Carlson recalls the crash with crystal clarity. After going out to lunch with her sister and her sister’s month-old baby, the trio was crossing 8th Ave. at 18th Street when the SUV barreled into them. (Carlson’s sister and her child were also hurt, but are fine today.)
“I was totally conscious flying through the air,” Carlson said. “I was a ski racer for 12 years, so I thought, ‘Protect your head.’”
Rushed to a hospital, Carlson meditated to calm down. She didn’t realize the extent of her injuries until an X-ray technician reviewed her film and cried out, “Oh, no. Oh, no. Poor lady.”
“He was looking at my pelvis,” she said. “It had been mushed.”
Her 12-hour operation required two blood transfusions. A surgeon reassembled her pelvis; she’d also taken severe damage to her knees, shoulders and lower back.
A former member of the Yale University crew team and a lifelong athlete, Carlson’s physical condition aided her rehabilitation. She was also financially prepared: Carlson owned a group disability insurance policy, an individual disability policy and umbrella liability coverage.
“I had in place the bulletproof plan that I coach my clients on,” she said. “Financially, we navigated through it.”
But the loss of income and grueling surgeries took a toll, and Carlson learned several lessons she now passes on to clients.
For starters, she realized that the standard advice of setting aside three to six months of emergency living expenses was insufficient — in part because of the services needed to be able to keep a household running while making time for a full physical recovery.
“In addition to not being able to work and earn income, your expenses spike,” she explained. “You have to hire child care help and drivers to get to doctors’ appointments and just go shopping at the market. You need aides to help you shower.”
Today, Carlson recommends that clients maintain a rainy-day stash to last 12 months.
And even though she had purchased as much disability insurance as possible before the accident, she discovered that snags delayed claim payments. Her group disability carrier sought to subrogate — or investigate whether third parties could be held liable to pay up.
Because it took about eight months for the claim adjudication process to work itself out with her group policy, Carlson was relieved that her individual disability policy paid out fairly quickly. After a 90-day waiting period, she received a check about 30 days later.
In light of her harrowing experience, Carlson emphasizes what she calls “downside protection” with her clients.

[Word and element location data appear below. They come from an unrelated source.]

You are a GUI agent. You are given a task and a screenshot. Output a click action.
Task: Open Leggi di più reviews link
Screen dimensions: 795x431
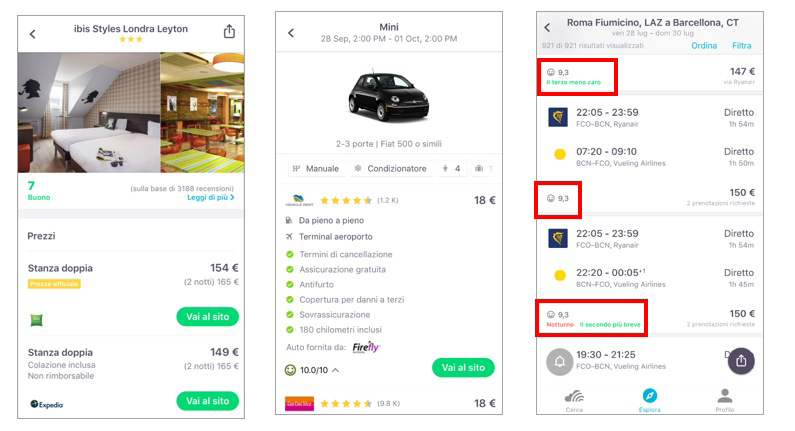click(x=210, y=197)
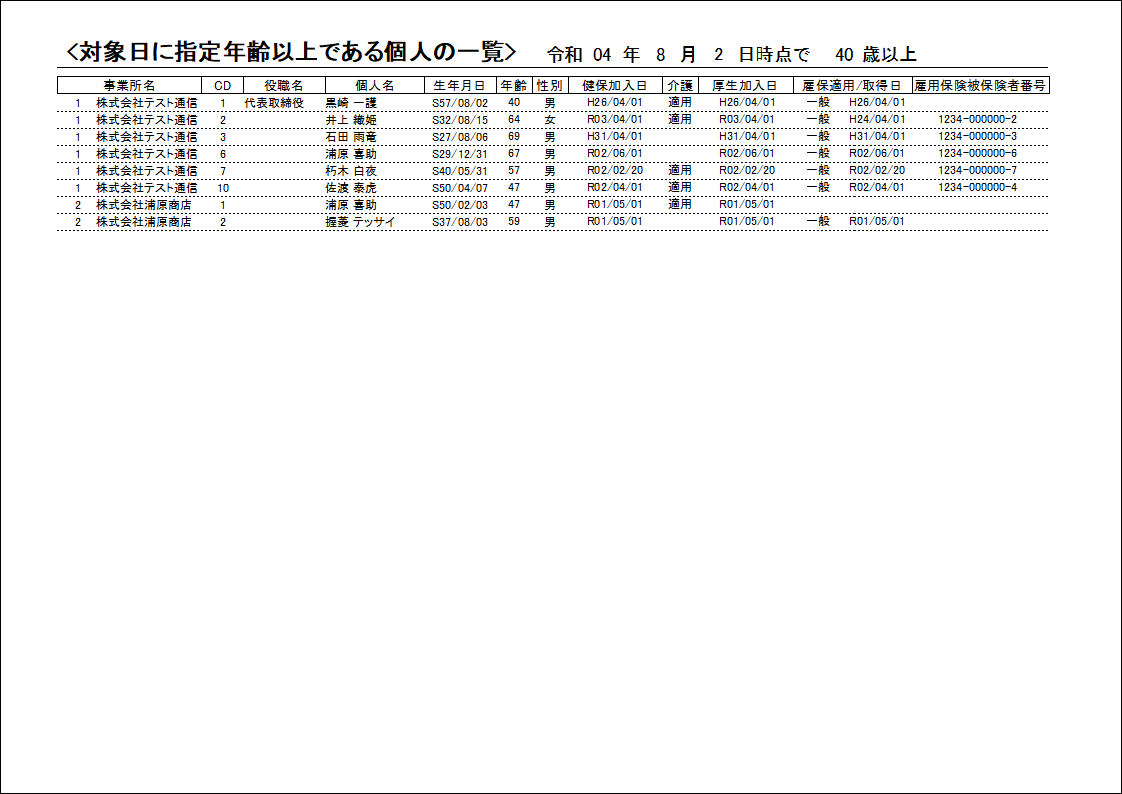Click the 雇用保険被保険者番号 column header
Screen dimensions: 1122x794
pos(981,86)
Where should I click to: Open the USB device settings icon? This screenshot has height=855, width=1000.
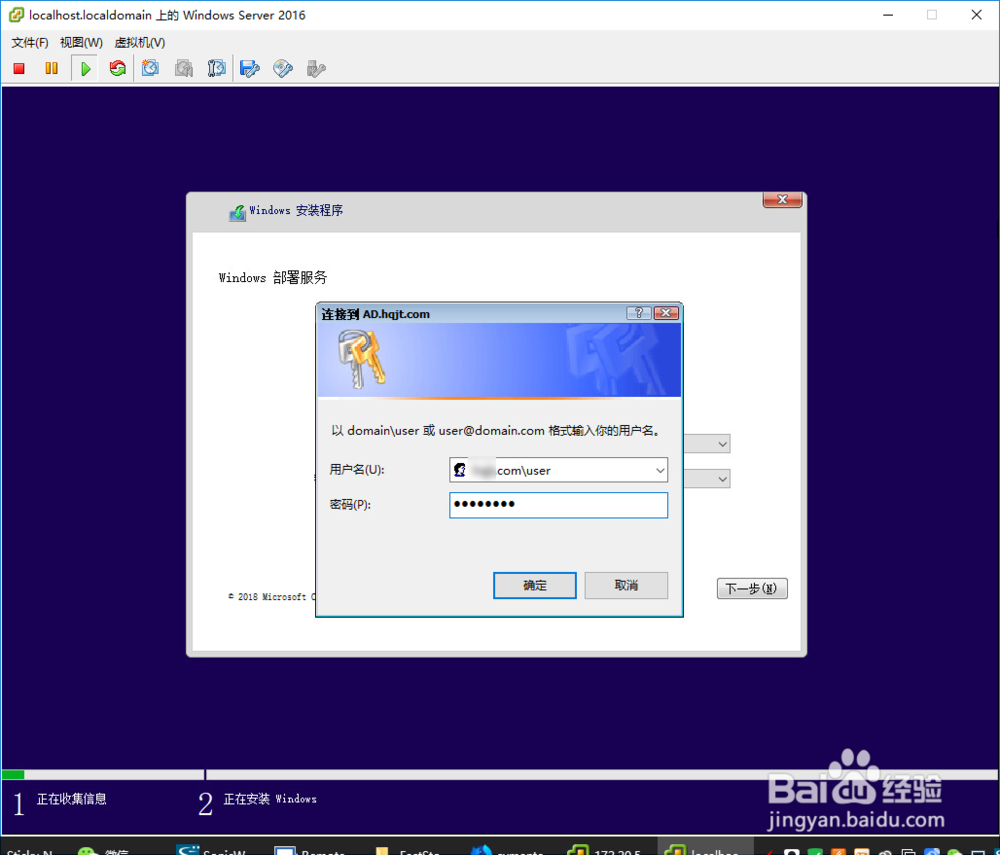coord(316,68)
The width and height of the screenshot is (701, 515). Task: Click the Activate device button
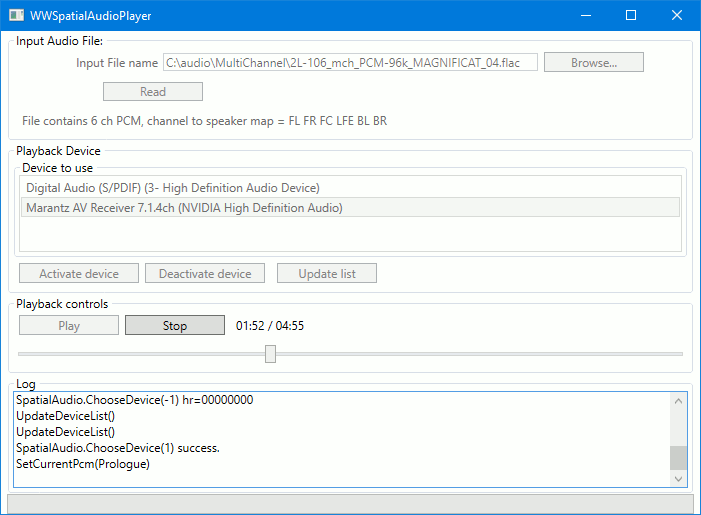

She suggests that they consider long-term-care insurance to cover nursing-home and other long-term-care expenses. She urges them to maintain an appropriate level of homeowners’ insurance along with an umbrella liability policy to rebound from a total loss (such as a massive house fire) or being named a defendant in a potentially devastating lawsuit.

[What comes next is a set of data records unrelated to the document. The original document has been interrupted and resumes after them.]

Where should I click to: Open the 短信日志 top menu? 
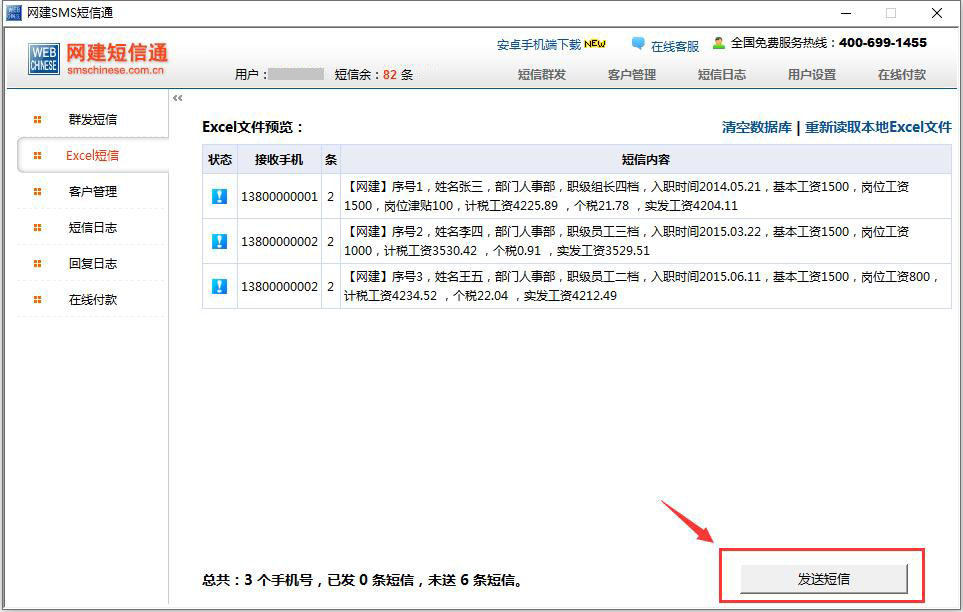(x=722, y=75)
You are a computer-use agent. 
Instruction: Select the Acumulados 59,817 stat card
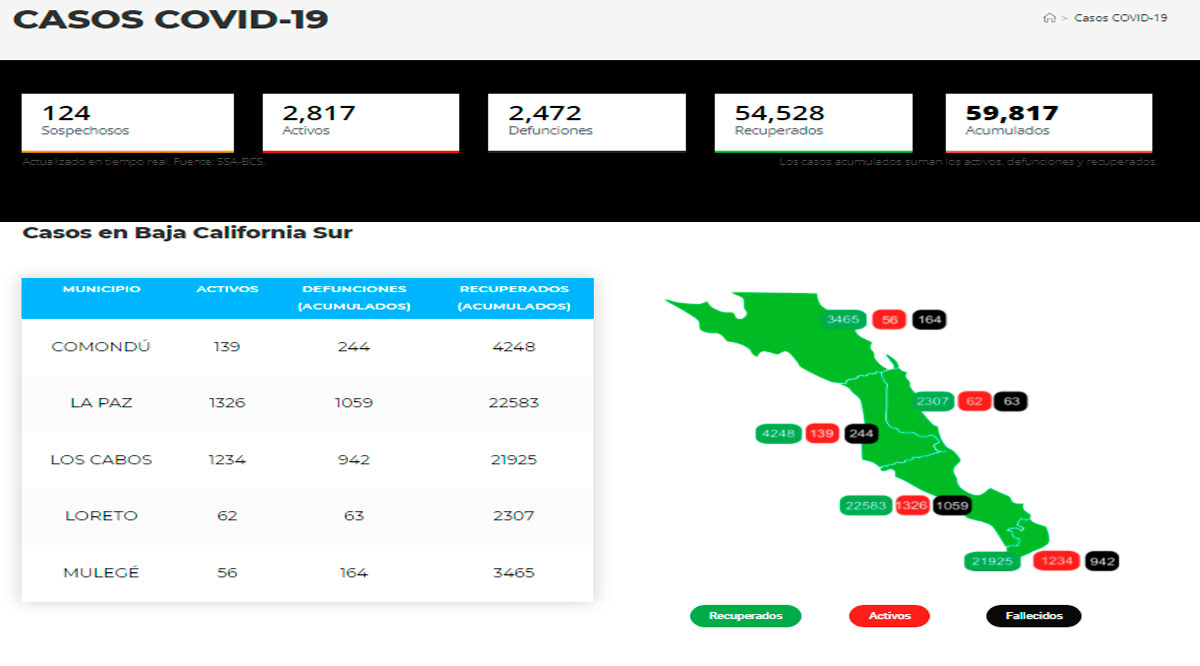coord(1048,122)

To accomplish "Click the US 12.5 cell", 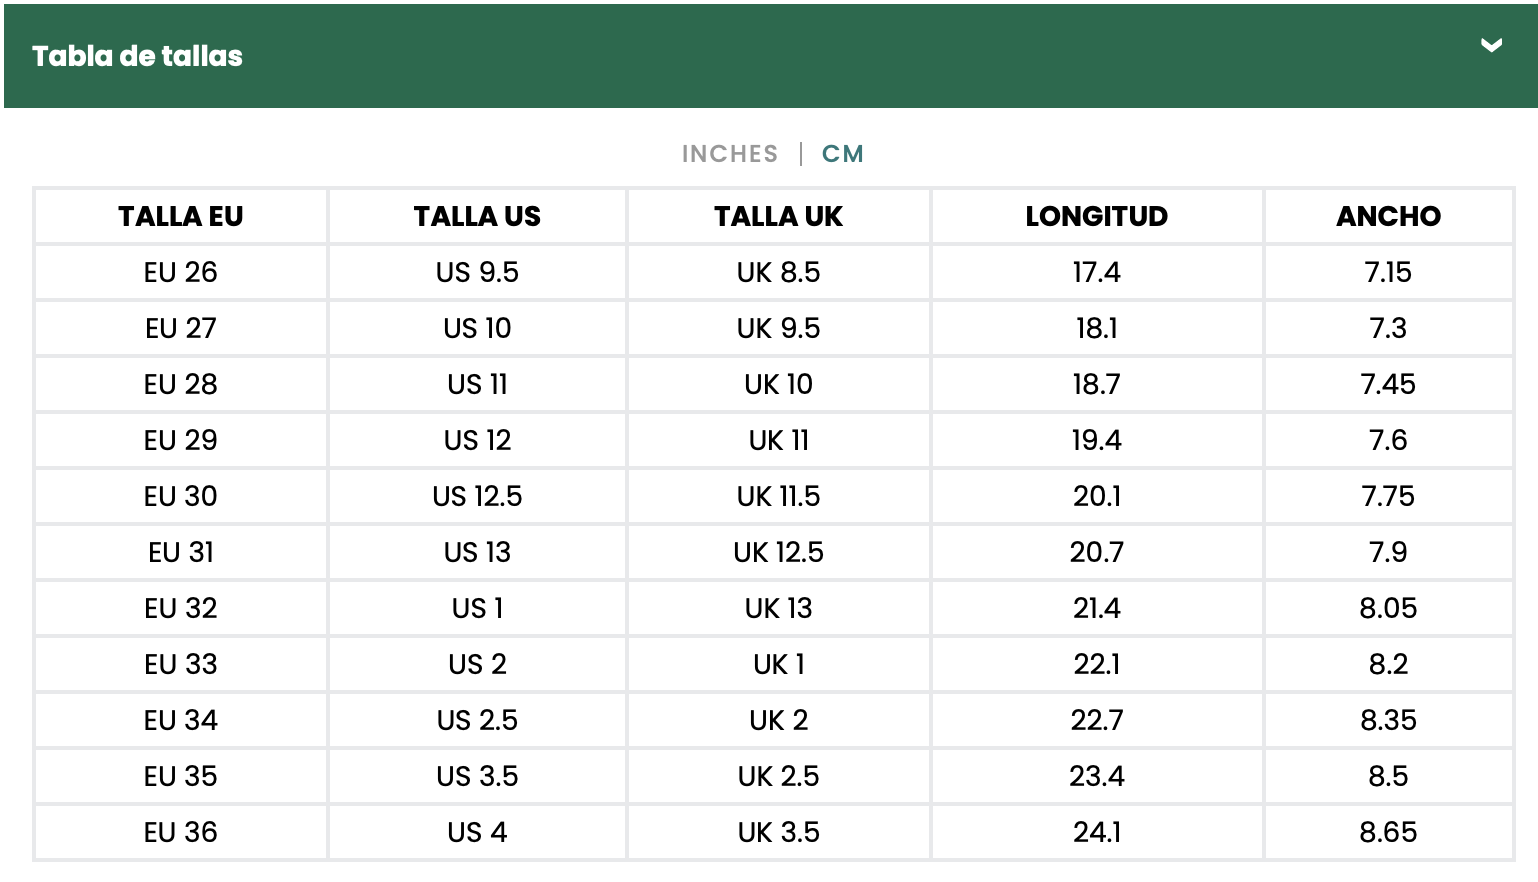I will 477,496.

She also advises them to update their will, health care directives and beneficiary designations on their insurance policies and retirement plan accounts.
Thanks to all these proactive steps, her clients are less likely to lose it all in a disastrous or fateful turn of events. By safeguarding their assets against downside risk, they gain the financial freedom to use more resources to do what they enjoy.
“It’s all part of guarding against losing what you have in your retirement,” she said. “That way, you’re more free to take vacations, work part-time or pursue a dream.”
Fourteen years after the accident, Carlson is fully recovered. She even competes in Ironman races.
“If you saw me, you wouldn’t know,” she said. “I’m still going strong. I have a thriving business. I feel really blessed.”